Please copy the material below word for word, from the line that contains "Task: Open iCloud Drive location" through the line that contains "point(137,183)", including both of those lines.

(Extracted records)
**********

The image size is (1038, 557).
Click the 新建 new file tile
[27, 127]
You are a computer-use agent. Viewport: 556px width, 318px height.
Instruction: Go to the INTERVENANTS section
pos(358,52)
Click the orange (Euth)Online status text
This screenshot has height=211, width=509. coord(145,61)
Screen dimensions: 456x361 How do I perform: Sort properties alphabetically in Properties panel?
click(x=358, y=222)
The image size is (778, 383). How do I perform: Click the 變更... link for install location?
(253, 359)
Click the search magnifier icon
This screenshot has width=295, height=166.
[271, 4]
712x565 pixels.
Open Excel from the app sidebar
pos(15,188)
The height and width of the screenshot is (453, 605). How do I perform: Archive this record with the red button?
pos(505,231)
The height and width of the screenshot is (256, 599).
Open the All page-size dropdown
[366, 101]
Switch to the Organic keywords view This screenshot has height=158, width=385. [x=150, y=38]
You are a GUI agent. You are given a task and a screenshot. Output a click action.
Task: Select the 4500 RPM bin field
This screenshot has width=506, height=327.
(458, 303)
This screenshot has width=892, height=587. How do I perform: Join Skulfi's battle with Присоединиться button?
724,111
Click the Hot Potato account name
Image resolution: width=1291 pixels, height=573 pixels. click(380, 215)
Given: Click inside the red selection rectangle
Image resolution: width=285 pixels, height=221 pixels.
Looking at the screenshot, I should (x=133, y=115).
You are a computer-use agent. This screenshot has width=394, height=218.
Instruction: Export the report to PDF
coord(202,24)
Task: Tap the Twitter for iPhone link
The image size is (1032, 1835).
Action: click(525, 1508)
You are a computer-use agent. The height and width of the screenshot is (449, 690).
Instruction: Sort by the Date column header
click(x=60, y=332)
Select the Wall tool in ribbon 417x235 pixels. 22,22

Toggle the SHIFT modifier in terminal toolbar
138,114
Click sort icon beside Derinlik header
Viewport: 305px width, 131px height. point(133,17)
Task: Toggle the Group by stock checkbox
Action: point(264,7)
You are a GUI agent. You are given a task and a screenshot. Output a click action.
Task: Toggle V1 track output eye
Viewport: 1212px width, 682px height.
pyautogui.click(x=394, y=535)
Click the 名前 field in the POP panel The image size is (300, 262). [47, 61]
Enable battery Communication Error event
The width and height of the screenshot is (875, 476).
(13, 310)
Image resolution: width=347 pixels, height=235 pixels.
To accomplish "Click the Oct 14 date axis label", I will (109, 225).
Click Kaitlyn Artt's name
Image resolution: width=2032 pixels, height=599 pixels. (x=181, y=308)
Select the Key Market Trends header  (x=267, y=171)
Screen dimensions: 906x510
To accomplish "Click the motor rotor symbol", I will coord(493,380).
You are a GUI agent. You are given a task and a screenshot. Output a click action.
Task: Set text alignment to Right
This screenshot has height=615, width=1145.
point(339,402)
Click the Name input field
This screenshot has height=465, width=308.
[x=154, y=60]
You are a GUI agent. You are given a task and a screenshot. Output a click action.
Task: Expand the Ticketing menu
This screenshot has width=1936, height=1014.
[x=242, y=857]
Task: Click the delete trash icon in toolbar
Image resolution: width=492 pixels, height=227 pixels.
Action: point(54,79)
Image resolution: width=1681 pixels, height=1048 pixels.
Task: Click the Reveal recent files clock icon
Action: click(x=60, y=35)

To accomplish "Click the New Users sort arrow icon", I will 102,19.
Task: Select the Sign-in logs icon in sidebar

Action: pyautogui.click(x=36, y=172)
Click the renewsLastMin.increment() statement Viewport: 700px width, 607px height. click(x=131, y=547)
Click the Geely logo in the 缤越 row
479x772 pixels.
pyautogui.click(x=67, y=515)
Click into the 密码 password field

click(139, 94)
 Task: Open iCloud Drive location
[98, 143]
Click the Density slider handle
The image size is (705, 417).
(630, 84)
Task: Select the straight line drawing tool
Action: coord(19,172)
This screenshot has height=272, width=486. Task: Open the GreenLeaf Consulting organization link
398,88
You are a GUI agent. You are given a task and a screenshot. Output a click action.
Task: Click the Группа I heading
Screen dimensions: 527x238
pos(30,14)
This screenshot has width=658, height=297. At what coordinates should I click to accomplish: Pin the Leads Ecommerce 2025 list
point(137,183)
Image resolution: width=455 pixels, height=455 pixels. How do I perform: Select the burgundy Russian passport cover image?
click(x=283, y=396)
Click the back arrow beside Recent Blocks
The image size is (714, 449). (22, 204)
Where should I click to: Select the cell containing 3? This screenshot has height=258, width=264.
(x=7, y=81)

**********

> SOLUTION FOR THIS PROBLEM:
 Task: Open iCloud Drive location
[98, 143]
Click the Density slider handle
The image size is (705, 417).
(630, 84)
Task: Select the straight line drawing tool
Action: coord(19,172)
This screenshot has height=272, width=486. Task: Open the GreenLeaf Consulting organization link
398,88
You are a GUI agent. You are given a task and a screenshot. Output a click action.
Task: Click the Группа I heading
Screen dimensions: 527x238
pos(30,14)
This screenshot has width=658, height=297. At what coordinates should I click to accomplish: Pin the Leads Ecommerce 2025 list
point(137,183)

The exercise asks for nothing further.